Brokerage Emkay Global has kept an 'Add' rating on Equitas Small Finance Bank with a price target of Rs 75. The positive outlook is based on the bank's goal to grow loans by over 20% and a strategy shift toward secured lending. While profitability and asset quality are showing improvement, the bank's ability to grow deposits at the same pace as its loans remains a key area for investors to watch.
What Happened
Brokerage firm Emkay Global recently shared its outlook on Equitas Small Finance Bank, maintaining an 'Add' rating with a price target of Rs 75. This report follows the bank's first-ever analyst meet, where management detailed their medium-term business strategy. The brokerage highlights the bank's focus on high loan growth and a change in its business mix as primary drivers for this view.

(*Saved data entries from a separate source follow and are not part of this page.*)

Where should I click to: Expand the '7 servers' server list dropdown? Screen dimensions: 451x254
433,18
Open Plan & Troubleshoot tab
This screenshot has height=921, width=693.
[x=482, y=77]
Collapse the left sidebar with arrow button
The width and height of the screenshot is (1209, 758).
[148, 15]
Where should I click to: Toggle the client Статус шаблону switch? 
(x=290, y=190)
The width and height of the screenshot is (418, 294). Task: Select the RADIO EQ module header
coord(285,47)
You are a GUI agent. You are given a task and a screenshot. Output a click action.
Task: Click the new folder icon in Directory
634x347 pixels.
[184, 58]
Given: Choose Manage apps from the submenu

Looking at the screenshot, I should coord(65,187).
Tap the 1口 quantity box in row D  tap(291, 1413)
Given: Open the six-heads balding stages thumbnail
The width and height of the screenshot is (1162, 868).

The Shift to Secured Lending
Equitas Small Finance Bank is moving away from its traditional reliance on microfinance loans. According to the report, the bank aims to keep its exposure to the Microfinance Institution (MFI) segment limited to approximately 10% of its total loan book. In its place, the bank is expanding its secured lending portfolio, which now makes up roughly 88% of its total loans. For investors, this is a significant shift, as secured loans (loans backed by collateral like property or gold) are generally considered lower risk than the unsecured MFI loans that were common in the sector earlier.
The Growth vs. Deposit Challenge
While the brokerage projects loan growth of over 20% for the coming year, there is a clear challenge the bank faces: deposit collection. The bank reported an 8% growth in deposits for FY26, which is lower than the pace at which it plans to lend. To manage this gap, the bank has had to rely more on borrowings. The management is now focused on adding 10 to 15 branches annually to help gather more retail deposits, which are considered a more stable and cheaper source of funding than wholesale borrowings.
Improving Profitability and Asset Quality
Emkay Global noted improvements in the bank's financial health. The cost of funds has declined from 12.7% in FY25 to 8.2% in FY26. Additionally, the asset quality—measured by the percentage of bad loans, or Gross Non-Performing Assets (GNPA)—has improved to 2.6%. This is a notable decline from previous levels of 7-8%. The report also highlighted that as the bank manages its costs and improves operating efficiency, it expects to see a gradual rise in its Return on Assets, a key metric used to determine how effectively a bank uses its money to generate profit.
Potential for Universal Banking
The brokerage suggested that if the bank maintains its current performance and diversified loan mix, it may be eligible to apply for a Universal Bank License. This is a significant milestone, as it would allow the bank to operate as a full-service commercial bank. While this is not a confirmed event, Emkay views it as a potential catalyst that could change the market's perception of the stock.
What Investors Should Track
Investors may monitor the bank's ability to balance its deposit growth with its ambitious loan growth targets. A mismatch where loans grow much faster than deposits could put pressure on the bank's liquidity or margins in the future. Additionally, the bank has noted that geopolitical tensions, specifically in West Asia, could impact certain segments like commercial vehicle loans. Keeping an eye on how these external factors affect the bank’s asset quality, alongside progress on branch expansion and cost of funding, will be important for tracking the bank’s performance in the coming quarters.